__Given data__:
>> start

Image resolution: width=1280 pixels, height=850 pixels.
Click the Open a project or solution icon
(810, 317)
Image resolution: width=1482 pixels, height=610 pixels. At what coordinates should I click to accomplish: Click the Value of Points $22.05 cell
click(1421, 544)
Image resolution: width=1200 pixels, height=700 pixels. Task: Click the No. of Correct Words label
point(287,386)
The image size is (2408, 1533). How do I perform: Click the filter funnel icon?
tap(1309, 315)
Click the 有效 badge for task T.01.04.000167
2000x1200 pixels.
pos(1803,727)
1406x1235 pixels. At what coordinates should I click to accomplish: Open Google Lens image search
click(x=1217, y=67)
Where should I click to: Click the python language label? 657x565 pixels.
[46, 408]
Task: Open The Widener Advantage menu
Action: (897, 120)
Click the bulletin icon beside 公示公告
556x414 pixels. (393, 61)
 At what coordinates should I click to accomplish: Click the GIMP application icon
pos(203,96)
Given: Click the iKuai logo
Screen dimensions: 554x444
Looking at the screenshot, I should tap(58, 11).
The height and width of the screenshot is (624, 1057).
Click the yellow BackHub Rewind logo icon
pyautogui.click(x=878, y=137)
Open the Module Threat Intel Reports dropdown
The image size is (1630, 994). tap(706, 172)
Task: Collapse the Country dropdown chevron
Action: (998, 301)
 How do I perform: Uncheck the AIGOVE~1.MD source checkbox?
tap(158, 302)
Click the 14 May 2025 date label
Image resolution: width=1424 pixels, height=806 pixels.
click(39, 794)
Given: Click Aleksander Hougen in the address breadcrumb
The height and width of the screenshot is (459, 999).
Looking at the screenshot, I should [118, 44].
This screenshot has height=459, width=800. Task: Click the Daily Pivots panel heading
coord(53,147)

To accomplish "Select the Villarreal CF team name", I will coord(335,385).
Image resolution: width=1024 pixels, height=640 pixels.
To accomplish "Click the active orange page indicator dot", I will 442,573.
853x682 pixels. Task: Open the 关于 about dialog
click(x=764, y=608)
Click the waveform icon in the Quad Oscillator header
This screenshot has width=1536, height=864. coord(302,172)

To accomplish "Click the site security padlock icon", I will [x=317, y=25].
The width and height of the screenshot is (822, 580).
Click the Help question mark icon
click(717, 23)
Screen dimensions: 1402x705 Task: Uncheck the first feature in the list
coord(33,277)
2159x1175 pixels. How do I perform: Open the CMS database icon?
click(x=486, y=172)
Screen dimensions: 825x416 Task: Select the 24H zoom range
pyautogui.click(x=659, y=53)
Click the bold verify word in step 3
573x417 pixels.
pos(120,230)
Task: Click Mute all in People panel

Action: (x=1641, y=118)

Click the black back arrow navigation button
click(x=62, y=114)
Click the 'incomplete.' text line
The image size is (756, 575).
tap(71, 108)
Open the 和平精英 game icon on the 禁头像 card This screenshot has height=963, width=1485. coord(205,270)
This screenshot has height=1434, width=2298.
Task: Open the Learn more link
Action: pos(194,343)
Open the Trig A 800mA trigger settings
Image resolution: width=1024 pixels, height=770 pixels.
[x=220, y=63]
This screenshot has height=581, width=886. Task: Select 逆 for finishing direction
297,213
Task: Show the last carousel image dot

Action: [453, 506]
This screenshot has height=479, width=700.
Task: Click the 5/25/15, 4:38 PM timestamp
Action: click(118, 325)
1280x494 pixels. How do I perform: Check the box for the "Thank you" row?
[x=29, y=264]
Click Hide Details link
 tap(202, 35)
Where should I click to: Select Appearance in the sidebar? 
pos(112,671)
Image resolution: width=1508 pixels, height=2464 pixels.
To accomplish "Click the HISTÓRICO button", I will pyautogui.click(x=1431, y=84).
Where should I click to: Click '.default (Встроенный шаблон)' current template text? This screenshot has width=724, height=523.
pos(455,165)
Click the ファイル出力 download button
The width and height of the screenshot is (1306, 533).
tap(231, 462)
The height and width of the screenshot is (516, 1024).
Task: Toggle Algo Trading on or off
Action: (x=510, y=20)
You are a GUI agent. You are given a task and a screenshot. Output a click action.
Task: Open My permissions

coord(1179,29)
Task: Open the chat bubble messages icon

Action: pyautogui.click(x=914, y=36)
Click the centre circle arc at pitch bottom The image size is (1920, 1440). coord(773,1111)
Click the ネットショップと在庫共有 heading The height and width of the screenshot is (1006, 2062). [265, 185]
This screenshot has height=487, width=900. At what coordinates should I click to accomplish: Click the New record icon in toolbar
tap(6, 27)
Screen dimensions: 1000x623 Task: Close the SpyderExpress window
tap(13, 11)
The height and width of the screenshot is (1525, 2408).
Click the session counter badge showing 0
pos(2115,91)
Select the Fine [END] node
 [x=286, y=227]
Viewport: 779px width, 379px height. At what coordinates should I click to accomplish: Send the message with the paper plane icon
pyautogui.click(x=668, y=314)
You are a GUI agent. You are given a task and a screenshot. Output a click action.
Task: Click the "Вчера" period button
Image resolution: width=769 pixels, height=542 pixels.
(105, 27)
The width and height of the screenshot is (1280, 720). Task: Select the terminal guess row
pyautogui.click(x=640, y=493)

>> end

__Written task__:
Rewrite every item above as a numbered list, one line per entry, and leave out the blank lines.

__Reply to the exercise__:
1. Image resolution: width=1280 pixels, height=850 pixels.
2. Click the Open a project or solution icon
3. (810, 317)
4. Image resolution: width=1482 pixels, height=610 pixels. At what coordinates should I click to accomplish: Click the Value of Points $22.05 cell
5. click(1421, 544)
6. Image resolution: width=1200 pixels, height=700 pixels. Task: Click the No. of Correct Words label
7. point(287,386)
8. The image size is (2408, 1533). How do I perform: Click the filter funnel icon?
9. tap(1309, 315)
10. Click the 有效 badge for task T.01.04.000167
11. 2000x1200 pixels.
12. pos(1803,727)
13. 1406x1235 pixels. At what coordinates should I click to accomplish: Open Google Lens image search
14. click(x=1217, y=67)
15. Where should I click to: Click the python language label? 657x565 pixels.
16. [46, 408]
17. Task: Open The Widener Advantage menu
18. Action: (897, 120)
19. Click the bulletin icon beside 公示公告
20. 556x414 pixels. (393, 61)
21.  At what coordinates should I click to accomplish: Click the GIMP application icon
22. pos(203,96)
23. Given: Click the iKuai logo
24. Screen dimensions: 554x444
25. Looking at the screenshot, I should tap(58, 11).
26. The height and width of the screenshot is (624, 1057).
27. Click the yellow BackHub Rewind logo icon
28. pyautogui.click(x=878, y=137)
29. Open the Module Threat Intel Reports dropdown
30. The image size is (1630, 994). tap(706, 172)
31. Task: Collapse the Country dropdown chevron
32. Action: (998, 301)
33.  How do I perform: Uncheck the AIGOVE~1.MD source checkbox?
34. tap(158, 302)
35. Click the 14 May 2025 date label
36. Image resolution: width=1424 pixels, height=806 pixels.
37. click(39, 794)
38. Given: Click Aleksander Hougen in the address breadcrumb
39. The height and width of the screenshot is (459, 999).
40. Looking at the screenshot, I should [118, 44].
41. This screenshot has height=459, width=800. Task: Click the Daily Pivots panel heading
42. coord(53,147)
43. To accomplish "Select the Villarreal CF team name", I will coord(335,385).
44. Image resolution: width=1024 pixels, height=640 pixels.
45. To accomplish "Click the active orange page indicator dot", I will 442,573.
46. 853x682 pixels. Task: Open the 关于 about dialog
47. click(x=764, y=608)
48. Click the waveform icon in the Quad Oscillator header
49. This screenshot has width=1536, height=864. coord(302,172)
50. To accomplish "Click the site security padlock icon", I will [x=317, y=25].
51. The width and height of the screenshot is (822, 580).
52. Click the Help question mark icon
53. click(717, 23)
54. Screen dimensions: 1402x705 Task: Uncheck the first feature in the list
55. coord(33,277)
56. 2159x1175 pixels. How do I perform: Open the CMS database icon?
57. click(x=486, y=172)
58. Screen dimensions: 825x416 Task: Select the 24H zoom range
59. pyautogui.click(x=659, y=53)
60. Click the bold verify word in step 3
61. 573x417 pixels.
62. pos(120,230)
63. Task: Click Mute all in People panel
64. Action: (x=1641, y=118)
65. Click the black back arrow navigation button
66. click(x=62, y=114)
67. Click the 'incomplete.' text line
68. The image size is (756, 575).
69. tap(71, 108)
70. Open the 和平精英 game icon on the 禁头像 card This screenshot has height=963, width=1485. coord(205,270)
71. This screenshot has height=1434, width=2298.
72. Task: Open the Learn more link
73. Action: pos(194,343)
74. Open the Trig A 800mA trigger settings
75. Image resolution: width=1024 pixels, height=770 pixels.
76. [x=220, y=63]
77. This screenshot has height=581, width=886. Task: Select 逆 for finishing direction
78. 297,213
79. Task: Show the last carousel image dot
80. Action: [453, 506]
81. This screenshot has height=479, width=700.
82. Task: Click the 5/25/15, 4:38 PM timestamp
83. Action: click(118, 325)
84. 1280x494 pixels. How do I perform: Check the box for the "Thank you" row?
85. [x=29, y=264]
86. Click Hide Details link
87.  tap(202, 35)
88. Where should I click to: Select Appearance in the sidebar? 
89. pos(112,671)
90. Image resolution: width=1508 pixels, height=2464 pixels.
91. To accomplish "Click the HISTÓRICO button", I will pyautogui.click(x=1431, y=84).
92. Where should I click to: Click '.default (Встроенный шаблон)' current template text? This screenshot has width=724, height=523.
93. pos(455,165)
94. Click the ファイル出力 download button
95. The width and height of the screenshot is (1306, 533).
96. tap(231, 462)
97. The height and width of the screenshot is (516, 1024).
98. Task: Toggle Algo Trading on or off
99. Action: (x=510, y=20)
100. You are a GUI agent. You are given a task and a screenshot. Output a click action.
101. Task: Open My permissions
102. coord(1179,29)
103. Task: Open the chat bubble messages icon
104. Action: pyautogui.click(x=914, y=36)
105. Click the centre circle arc at pitch bottom The image size is (1920, 1440). coord(773,1111)
106. Click the ネットショップと在庫共有 heading The height and width of the screenshot is (1006, 2062). [265, 185]
107. This screenshot has height=487, width=900. At what coordinates should I click to accomplish: Click the New record icon in toolbar
108. tap(6, 27)
109. Screen dimensions: 1000x623 Task: Close the SpyderExpress window
110. tap(13, 11)
111. The height and width of the screenshot is (1525, 2408).
112. Click the session counter badge showing 0
113. pos(2115,91)
114. Select the Fine [END] node
115.  [x=286, y=227]
116. Viewport: 779px width, 379px height. At what coordinates should I click to accomplish: Send the message with the paper plane icon
117. pyautogui.click(x=668, y=314)
118. You are a GUI agent. You are given a task and a screenshot. Output a click action.
119. Task: Click the "Вчера" period button
120. Image resolution: width=769 pixels, height=542 pixels.
121. (105, 27)
122. The width and height of the screenshot is (1280, 720). Task: Select the terminal guess row
123. pyautogui.click(x=640, y=493)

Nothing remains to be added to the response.